As I first began to think about it, it seems putting the two (open source and web applications) together would be a challenge, but I soon realized that they are, in fact, a natural fit for each other.
Perhaps the best example of open-sourcing a web application is Reddit, which recently open-sourced all of their code. The biggest argument against open-sourcing code with an application like Reddit is that everyone can copy what you have done. That is true, but anything based on, for example, the Reddit code must be released back as open-source, assuming the original code was released under a GPL-like license that requires this. So for an application (if you call it an application) like Reddit, open-sourcing seems to make a lot of sense. This basic logic can also be applied to most other more traditional web applications, such as word processors.
In the case of partially or fully businesses-oriented web application, a further step could be taken by selling a subscription update service for businesses that wanted to host the application themselves.
You could pretty much summarize the last two paragraphs by saying that the arguments for open source in web applications are essentially the same as the arguments for open source in traditional applications, but there is one more (or at least one more) reason for open-sourcing web applications:
One frequent concern with web applications is privacy. How do I know that Google is not reading everything I make in Google Docs? Done correctly, it should be completely possible to encrypt the data before it leaves the client’s computer such that Google (or <insert name of web application company>) cannot possibly read it. Even if a web application provider claims they have done this, though, how do you know for sure? The answer is that you really cannot - unless the application is open source. If it is open source, tech-savvy people will almost certainly go through the code and ensure that your data is safe, but if the application is closed source, you just have to trust the company.

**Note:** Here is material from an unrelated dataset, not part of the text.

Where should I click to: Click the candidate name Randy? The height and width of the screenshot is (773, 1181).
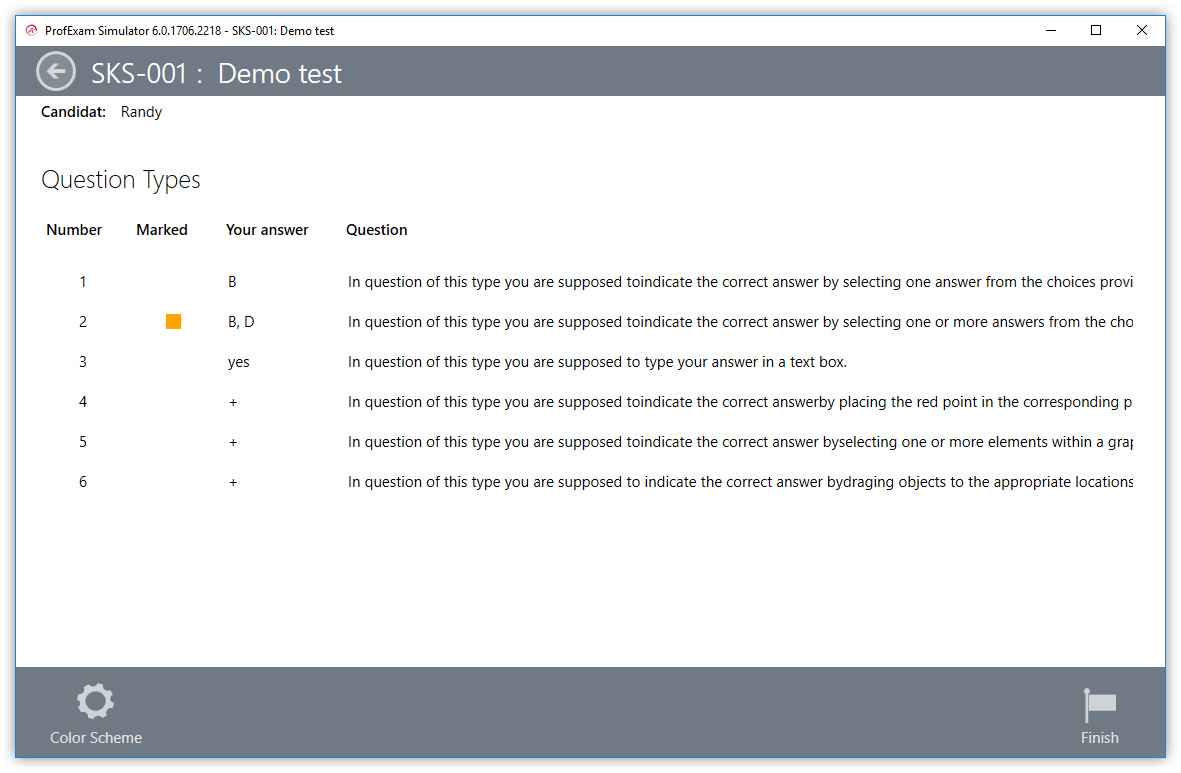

So for these reasons, I see the aruments for open source in the cloud as even stronger than the arguments for open source on the desktop. I just hope that the web application developers agree.

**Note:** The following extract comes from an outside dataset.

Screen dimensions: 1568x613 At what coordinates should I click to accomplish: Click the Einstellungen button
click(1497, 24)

July 17th, 2008 at 11:35 am
> “Done correctly, it should be completely possible to encrypt the data before it leaves the client’s computer”
Yes. The pattern is called Host-Proof Hosting (http://ajaxpatterns.org/Host-Proof_Hosting). It requires that all data is encrypted before leaving the browser. The encryption key should never be sent to the server.

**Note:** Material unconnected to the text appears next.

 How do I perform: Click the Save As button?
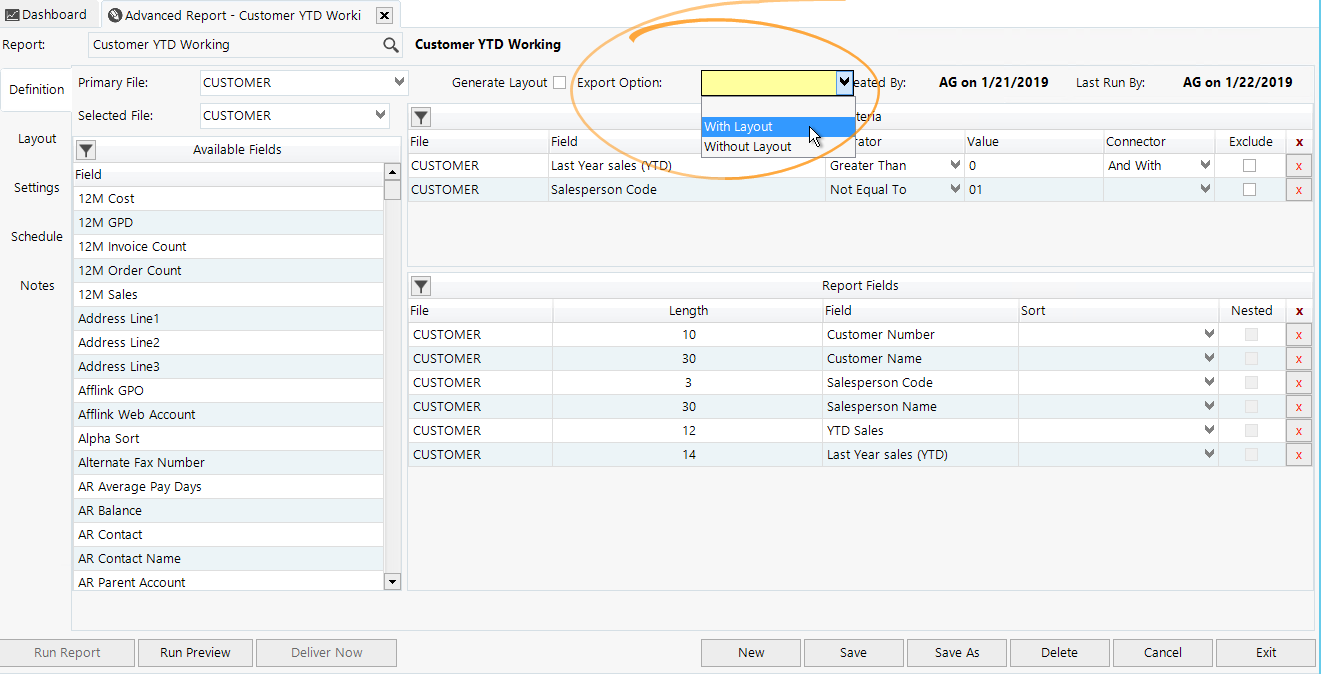pos(956,652)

Since the encryption happens in client-side Javascript, all the code is actually present in the browser and can be reviewed, and the calls to the server can be watched in the DOM in real-time. That said, the code review would need to be done every single time the application was loaded so as to make sure that nothing had changed in the meantime.
There’s an ongoing discussion about this right now, and if/how we can overcome it.
For anyone looking to build their own HPH application, we’ve just released a MIT/LGPL library here: http://code.google.com/p/passpack/
July 17th, 2008 at 4:37 pm
> anything based on, for example, the Reddit code must be released back as open-source, assuming the original code was released under a GPL-like license that requires this
Yes, but there’s a problem wrt web-based apps - you only need to make the source to your changes available if you distribute the application - but putting it on a web server and allowing remote access is not considered the same as distribution.
As cloud computing becomes more popular this is potentially going to become a hot issue.
July 17th, 2008 at 8:50 pm
David Claughton - That is really interested. I assume that you are talking mostly about the GPL in this case. I know Reddit choose the Common Public Attribution License (which they say is a modified version of the Mozilla license. Any idea if that has the same issue?
Source for Reddit license info:
http://blog.reddit.com/2008/06/reddit-goes-open-source.html
July 18th, 2008 at 10:06 am
As far as I know, the AGPL addresses the issue of code availability for web-services.
July 18th, 2008 at 4:29 pm
Well, IANAL, but the CPAL section 3 is headed “Distribution Obligations” and although it talks about “making available” executables and source code, I suspect it would be easy for someone to make the case that this is only talking about distribution and not remote access.